## ÜBUNGSTEXT:
Hongkong: Darum sind die Demonstrationen so heftig
Hongkong kommt nicht zur Ruhe. Seit über zehn Wochen gehen Demonstranten auf die Strasse und kämpfen für ihre Freiheit. Die Lage spitzt sich zu.
Das Wichtigste in Kürze
- Der Flughafen in Hongkong ist wieder in Betrieb genommen worden.
- Fünf Personen sind nach den Sitzblockaden im Flughafen verhaftet worden.
- Die Proteste gegen das Abschiebungsgesetz und die Regierung Lam dürften weitergehen.
Es ist der bisherige Höhepunkt einer sich immer mehr zuspitzenden, gefährlichen Konfrontation. Die chinafreundliche Hongkonger Regierung gegen Demonstranten, die für ihre Freiheit und für mehr Demokratie kämpfen.
Zwei Tage in Folge brachten hunderte Demonstranten mit Sitzstreiks im Flughafen von Hongkong den Flugverkehr zum Erliegen. Ausserdem hatten sie zwischenzeitlich zwei Personen vom chinesischen Festland festgehalten. Am Abend kam es zu gewaltsamen Zusammenstössen mit der Polizei. Dutzende Beamte drangen mit Schlagstöcken, Helmen und Schilden in das Flughafengebäude ein.
Insgesamt wurden fünf Demonstranten festgenommen. Die Männer würden wegen illegaler Versammlung, Besitz von Offensivwaffen, Übergriffen auf die Polizei und Sabotage vor Gericht gebracht.
Flugbetrieb in Hongkong wieder angelaufen
Heute Mittwoch ist der Flugbetrieb wieder angelaufen. Noch etwa 50 Demonstranten harrten gemäss einer Hongkonger Zeitung im Flughafen aus.
Nach den Sitzstreiks hatte der internationale Flughafen eine einstweilige Verfügung gegen die Demonstranten erwirkt. Damit sollen «Personen davon abgehalten werden, rechtswidrig und vorsätzlich die korrekte Nutzung des Flughafens zu behindern oder zu stören.»
Scharfe Worte aus China
Die Taten einiger Protestler würden sich «nicht von den Gräueltaten von Terroristen unterscheiden.» So hiess es am Mittwochmorgen aus dem Verbindungsbüro der chinesischen Regierung in Hongkong. Ein Sprecher der für Hongkong zuständigen Behörde in Peking nannte den Vorfall in einer ähnlichen Mitteilung eine «annähernd terroristische Tat».

## AUSGELESENE EINTRÄGE:
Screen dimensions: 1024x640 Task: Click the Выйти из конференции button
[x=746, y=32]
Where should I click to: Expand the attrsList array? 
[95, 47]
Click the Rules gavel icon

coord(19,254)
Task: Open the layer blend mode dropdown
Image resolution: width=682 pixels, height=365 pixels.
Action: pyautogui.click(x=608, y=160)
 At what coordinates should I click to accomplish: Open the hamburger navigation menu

## ÜBUNGSAUFGABEN:
a - Wie viele Demonstranten wurden laut dem Übungstext über die Proteste in Hongkong insgesamt festgenommen?
b - Gib aus dem Übungstext den Abschnitt von „- Die Proteste“ bis einschließlich „das Flughafengebäude ein.“ wortgetreu aus.
Die Liste ist eigenständiges Material und gehört nicht zum Übungstext.

## ERGEBNISSE JE AUFGABE:
a - Insgesamt wurden fünf Demonstranten festgenommen.

b -
- Die Proteste gegen das Abschiebungsgesetz und die Regierung Lam dürften weitergehen.
Es ist der bisherige Höhepunkt einer sich immer mehr zuspitzenden, gefährlichen Konfrontation. Die chinafreundliche Hongkonger Regierung gegen Demonstranten, die für ihre Freiheit und für mehr Demokratie kämpfen.
Zwei Tage in Folge brachten hunderte Demonstranten mit Sitzstreiks im Flughafen von Hongkong den Flugverkehr zum Erliegen. Ausserdem hatten sie zwischenzeitlich zwei Personen vom chinesischen Festland festgehalten. Am Abend kam es zu gewaltsamen Zusammenstössen mit der Polizei. Dutzende Beamte drangen mit Schlagstöcken, Helmen und Schilden in das Flughafengebäude ein.